Hay quien ya ha pasado muchos años por el umbral de un nuevo año y quienes, como los más pequeñitos, van a vivir el primer año de vida. Esta consideración, en su simpleza, evidencia el continuo caminar de cada persona, un enérgico pero silencioso transcurso del tiempo hacia algo. Este “algo” es a menudo arduo de comprender. Es oportuno entonces que el hombre se pregunte: “¿hacia dónde está yendo mi vida?”. Y de esto todos los hombres, incluso en los modos más diversos, tienen experiencia. Porque vivir la vida como muchos hacen hoy en día, explorando el mayor número de cosas que se pueden experimentar, significa vivir en realidad escondidos detrás del miedo de que no haya más tiempo, o que desaparezca demasiado pronto o peor, no se haga fructificar. No debemos vivir el paso del tiempo, de los años, incluso de los minutos como una rueda que gira y no se sabe cuándo caerá en el vacio. No apreciaremos jamás el don de la vida y el del tiempo.

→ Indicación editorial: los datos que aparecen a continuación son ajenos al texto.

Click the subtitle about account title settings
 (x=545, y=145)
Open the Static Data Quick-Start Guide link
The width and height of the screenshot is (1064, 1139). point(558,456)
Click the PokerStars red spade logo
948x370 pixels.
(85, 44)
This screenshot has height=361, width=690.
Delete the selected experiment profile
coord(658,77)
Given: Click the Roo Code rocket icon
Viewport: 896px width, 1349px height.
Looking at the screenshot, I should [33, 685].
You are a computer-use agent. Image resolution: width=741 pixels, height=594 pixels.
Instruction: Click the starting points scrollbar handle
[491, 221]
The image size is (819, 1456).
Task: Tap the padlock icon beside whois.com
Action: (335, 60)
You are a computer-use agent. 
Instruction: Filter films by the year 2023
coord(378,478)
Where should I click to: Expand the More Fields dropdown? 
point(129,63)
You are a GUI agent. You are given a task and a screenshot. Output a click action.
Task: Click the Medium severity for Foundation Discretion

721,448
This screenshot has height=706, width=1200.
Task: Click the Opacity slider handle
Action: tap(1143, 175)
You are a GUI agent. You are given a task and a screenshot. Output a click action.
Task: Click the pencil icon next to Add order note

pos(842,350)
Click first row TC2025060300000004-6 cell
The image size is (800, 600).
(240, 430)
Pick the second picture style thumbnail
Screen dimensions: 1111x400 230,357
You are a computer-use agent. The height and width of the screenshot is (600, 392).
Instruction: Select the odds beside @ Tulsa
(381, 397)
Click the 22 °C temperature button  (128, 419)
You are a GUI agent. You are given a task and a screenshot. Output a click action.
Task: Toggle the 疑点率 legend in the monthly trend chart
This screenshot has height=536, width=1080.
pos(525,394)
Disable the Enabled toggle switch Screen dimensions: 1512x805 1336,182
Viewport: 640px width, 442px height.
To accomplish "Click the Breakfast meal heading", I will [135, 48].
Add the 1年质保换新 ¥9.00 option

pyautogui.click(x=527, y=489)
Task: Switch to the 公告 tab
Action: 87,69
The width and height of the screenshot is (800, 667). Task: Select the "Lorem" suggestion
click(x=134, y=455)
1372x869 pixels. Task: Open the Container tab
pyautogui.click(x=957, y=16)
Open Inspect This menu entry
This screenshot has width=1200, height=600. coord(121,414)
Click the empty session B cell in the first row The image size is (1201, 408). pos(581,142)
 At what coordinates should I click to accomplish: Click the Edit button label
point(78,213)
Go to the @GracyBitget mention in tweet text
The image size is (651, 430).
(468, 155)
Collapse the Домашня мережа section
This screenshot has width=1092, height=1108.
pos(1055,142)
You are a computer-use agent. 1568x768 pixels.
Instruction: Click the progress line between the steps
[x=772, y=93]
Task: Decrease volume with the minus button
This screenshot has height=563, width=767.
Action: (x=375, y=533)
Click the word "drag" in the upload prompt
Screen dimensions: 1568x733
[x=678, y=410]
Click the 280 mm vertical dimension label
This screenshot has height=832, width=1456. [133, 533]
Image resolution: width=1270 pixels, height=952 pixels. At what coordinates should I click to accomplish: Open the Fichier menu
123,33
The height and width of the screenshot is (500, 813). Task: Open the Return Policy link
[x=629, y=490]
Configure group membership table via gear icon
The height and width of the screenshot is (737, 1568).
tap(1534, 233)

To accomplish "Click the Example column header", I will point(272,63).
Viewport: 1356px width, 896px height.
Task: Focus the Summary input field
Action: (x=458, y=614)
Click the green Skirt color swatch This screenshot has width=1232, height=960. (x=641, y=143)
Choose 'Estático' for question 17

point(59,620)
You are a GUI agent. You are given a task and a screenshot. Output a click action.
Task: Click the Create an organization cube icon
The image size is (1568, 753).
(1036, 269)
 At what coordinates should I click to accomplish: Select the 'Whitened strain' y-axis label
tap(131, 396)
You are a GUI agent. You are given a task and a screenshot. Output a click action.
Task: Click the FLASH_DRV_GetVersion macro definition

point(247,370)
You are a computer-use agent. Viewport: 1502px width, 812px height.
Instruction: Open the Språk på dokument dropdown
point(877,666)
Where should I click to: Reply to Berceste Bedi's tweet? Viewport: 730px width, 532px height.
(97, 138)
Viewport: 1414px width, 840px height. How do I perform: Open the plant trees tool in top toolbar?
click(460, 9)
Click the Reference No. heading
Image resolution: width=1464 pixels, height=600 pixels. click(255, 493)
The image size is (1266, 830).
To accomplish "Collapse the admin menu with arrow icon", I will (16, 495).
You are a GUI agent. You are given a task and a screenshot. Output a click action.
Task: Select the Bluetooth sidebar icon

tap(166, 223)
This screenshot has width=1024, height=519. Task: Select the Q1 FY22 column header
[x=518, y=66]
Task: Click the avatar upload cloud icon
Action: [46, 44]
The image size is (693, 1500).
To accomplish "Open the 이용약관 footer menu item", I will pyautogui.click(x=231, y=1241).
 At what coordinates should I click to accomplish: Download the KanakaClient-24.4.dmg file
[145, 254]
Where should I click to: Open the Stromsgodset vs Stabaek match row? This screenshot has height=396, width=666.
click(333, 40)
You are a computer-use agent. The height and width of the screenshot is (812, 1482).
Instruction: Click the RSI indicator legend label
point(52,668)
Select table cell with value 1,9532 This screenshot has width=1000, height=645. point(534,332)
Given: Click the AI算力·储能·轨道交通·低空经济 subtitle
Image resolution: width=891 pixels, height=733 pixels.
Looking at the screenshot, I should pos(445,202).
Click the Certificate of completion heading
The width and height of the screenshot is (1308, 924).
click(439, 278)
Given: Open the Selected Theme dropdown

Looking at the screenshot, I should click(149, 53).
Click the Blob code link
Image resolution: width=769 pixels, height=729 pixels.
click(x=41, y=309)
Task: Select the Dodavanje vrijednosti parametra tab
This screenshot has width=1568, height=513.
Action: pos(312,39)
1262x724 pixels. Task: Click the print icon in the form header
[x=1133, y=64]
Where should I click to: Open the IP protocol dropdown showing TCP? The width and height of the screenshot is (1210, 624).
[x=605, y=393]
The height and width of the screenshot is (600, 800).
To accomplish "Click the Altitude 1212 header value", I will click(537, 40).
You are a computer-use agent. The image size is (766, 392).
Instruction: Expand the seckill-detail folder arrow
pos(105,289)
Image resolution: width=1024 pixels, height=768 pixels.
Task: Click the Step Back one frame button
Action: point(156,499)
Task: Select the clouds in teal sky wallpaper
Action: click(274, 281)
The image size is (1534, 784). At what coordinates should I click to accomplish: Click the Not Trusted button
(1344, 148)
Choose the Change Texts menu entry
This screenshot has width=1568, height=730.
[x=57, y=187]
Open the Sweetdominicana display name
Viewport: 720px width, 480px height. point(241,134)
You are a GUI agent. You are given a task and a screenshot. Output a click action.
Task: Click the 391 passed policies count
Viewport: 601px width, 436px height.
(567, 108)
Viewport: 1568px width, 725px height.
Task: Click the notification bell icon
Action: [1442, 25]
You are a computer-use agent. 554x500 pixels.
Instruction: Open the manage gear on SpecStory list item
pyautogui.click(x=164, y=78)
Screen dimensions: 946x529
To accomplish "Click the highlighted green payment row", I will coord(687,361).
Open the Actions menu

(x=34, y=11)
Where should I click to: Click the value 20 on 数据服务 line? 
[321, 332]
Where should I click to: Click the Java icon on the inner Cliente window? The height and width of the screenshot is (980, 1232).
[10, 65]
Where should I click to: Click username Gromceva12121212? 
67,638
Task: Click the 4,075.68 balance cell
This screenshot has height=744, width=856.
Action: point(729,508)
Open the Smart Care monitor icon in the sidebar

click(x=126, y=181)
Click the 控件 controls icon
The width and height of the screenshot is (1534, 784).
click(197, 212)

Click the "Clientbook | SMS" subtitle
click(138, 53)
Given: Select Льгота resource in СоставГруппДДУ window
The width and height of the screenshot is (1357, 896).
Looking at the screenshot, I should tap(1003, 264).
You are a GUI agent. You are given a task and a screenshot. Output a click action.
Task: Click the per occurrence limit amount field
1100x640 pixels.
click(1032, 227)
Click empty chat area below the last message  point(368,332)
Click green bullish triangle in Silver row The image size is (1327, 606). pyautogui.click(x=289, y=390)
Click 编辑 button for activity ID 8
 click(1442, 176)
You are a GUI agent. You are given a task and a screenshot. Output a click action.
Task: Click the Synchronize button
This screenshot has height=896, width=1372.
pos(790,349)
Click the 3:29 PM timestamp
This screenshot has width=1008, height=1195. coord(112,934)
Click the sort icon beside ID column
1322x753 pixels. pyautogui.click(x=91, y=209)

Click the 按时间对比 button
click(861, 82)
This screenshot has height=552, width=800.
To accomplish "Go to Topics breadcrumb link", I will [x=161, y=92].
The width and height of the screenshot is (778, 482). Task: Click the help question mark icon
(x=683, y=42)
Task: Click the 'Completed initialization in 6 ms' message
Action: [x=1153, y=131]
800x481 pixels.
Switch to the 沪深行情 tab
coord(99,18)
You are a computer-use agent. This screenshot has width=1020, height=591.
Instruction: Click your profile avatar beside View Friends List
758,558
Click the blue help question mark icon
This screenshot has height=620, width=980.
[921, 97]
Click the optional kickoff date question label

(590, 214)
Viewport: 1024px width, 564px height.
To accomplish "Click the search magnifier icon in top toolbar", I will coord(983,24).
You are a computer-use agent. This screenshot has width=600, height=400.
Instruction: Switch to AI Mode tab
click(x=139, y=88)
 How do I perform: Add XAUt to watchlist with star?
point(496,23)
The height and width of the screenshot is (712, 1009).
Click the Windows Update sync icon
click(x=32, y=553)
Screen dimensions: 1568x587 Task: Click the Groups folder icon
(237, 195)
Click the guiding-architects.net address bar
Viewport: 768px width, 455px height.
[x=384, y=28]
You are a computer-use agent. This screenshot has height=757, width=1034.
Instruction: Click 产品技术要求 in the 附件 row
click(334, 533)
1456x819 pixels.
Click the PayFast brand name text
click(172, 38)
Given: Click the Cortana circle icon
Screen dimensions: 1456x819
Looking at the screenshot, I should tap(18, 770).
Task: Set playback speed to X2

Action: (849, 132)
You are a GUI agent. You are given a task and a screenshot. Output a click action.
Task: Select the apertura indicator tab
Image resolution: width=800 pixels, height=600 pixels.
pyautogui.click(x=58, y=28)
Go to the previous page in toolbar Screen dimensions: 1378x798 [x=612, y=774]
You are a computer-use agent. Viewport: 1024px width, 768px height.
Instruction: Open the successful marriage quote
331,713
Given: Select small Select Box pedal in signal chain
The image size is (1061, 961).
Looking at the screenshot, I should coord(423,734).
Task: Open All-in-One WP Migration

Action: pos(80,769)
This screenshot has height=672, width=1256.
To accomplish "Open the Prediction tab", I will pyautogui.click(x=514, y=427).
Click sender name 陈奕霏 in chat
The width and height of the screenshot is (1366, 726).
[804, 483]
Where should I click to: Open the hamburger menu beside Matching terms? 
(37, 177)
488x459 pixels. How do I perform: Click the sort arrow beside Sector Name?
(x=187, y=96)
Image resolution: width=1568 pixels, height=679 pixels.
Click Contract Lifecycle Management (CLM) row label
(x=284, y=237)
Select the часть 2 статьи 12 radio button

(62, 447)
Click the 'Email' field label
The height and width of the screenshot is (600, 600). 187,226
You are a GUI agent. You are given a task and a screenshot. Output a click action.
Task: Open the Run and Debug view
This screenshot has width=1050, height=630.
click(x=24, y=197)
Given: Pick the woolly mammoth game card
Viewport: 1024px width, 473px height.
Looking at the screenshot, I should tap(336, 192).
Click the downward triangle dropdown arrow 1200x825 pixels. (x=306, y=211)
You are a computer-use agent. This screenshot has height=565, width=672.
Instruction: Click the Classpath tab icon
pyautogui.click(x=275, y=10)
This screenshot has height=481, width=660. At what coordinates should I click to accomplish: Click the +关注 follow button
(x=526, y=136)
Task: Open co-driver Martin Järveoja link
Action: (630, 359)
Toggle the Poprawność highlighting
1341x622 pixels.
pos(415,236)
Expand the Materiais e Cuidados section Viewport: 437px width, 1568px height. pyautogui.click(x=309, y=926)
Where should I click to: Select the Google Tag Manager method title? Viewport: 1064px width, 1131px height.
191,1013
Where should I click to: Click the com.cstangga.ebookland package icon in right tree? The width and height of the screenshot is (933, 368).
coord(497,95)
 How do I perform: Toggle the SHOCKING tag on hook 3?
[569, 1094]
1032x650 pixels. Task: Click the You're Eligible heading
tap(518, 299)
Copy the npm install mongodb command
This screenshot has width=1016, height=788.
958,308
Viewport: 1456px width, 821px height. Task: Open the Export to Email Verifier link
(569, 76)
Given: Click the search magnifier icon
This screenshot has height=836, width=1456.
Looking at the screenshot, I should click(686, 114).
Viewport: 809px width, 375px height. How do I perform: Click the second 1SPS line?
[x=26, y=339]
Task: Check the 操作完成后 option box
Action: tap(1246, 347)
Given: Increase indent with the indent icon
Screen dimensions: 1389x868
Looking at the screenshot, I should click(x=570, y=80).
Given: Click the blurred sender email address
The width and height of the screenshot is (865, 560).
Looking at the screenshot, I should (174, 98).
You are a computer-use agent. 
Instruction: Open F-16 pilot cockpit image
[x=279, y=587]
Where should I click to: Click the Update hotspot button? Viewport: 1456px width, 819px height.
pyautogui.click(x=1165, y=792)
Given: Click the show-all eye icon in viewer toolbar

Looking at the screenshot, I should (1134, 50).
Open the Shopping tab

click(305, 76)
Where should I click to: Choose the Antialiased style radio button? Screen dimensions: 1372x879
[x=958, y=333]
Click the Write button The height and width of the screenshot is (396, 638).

El hombre es un ser eterno y es precisamente la muerte lo que le hace reflexionar.
Pero es justo la muerte, a menudo vista como un obscuro olvido, que nos permite regresar a nuestra eternidad.
El medio que tenemos es lo más precioso que Dios podía donarnos: Su Hijo, Jesucristo. Él mismo dirá de sí: “Yo soy el Camino, la Verdad y la Vida” (Jn 14, 6). El camino para alcanzar al Padre. Cristo vino para vencer la muerte y a animar a Sus hermanos a regresar al abrazo de Dios. No hay más miedo para aquellos que creen en Él. Es importante tener la meta clara en nuestra mente y en nuestro corazón: el Reino de los Cielos. Nadie, incluso cuando hoy pudiera parecer imposible, podrá robarnos a Jesucristo, ¡Ninguno!
Nuestra vida, por lo tanto, transcurre hacia la verdadera vida, hacia aquella vida que ninguno, ni siquiera la muerte podrá quitarnos. En el Reino de los Cielos, incluso, no tendremos que seguir preocupándonos del transcurso del tiempo y la forma en que lo empleamos; es una vida eterna, inmutable, fija de una vez y para siempre.
He aquí el sentido de nuestra peregrinar terreno, caminar según la Verdad y hacer que cuando el Señor llegue a llamarnos para regresar a él, nos encuentre dignos de recibir el Paraíso. Porque la vida eterna es tanto para aquellos que se salvan como para aquellos que se condenan. En ambos los estados eternos y fijos serán para siempre.
Regresan entonces las palabras de Jesús: “Permanezcan vigilantes porque no saben el día ni la hora” (Mt 25, 13) que nos exhortan a permanecer alertas porque no sabemos en qué momento el Señor nos llamará. Que pueda verdaderamente el Señor, en su venida, encontrarnos trabajando por Él, intentando amar a los otros, encontrarnos resguardando aquello que resguarda Él y Su Iglesia.
Éste es el augurio que todas nosotras, las Misioneras de la Divina Revelación, les hacemos y nos hacemos. No importa cuándo nos llamará, es Él, el Señor del tiempo y de la historia, y, no obstante cuanto está aconteciendo en el mundo, nosotros vivimos con la certeza y la alegría de Hijos que se sienten amados por el Padre Celeste y que saben que nunca nadie podrá quitarnos la verdadera vida, aquella que se consuma en el eterno abrazo de Nuestro Señor. ¡Santo 2015!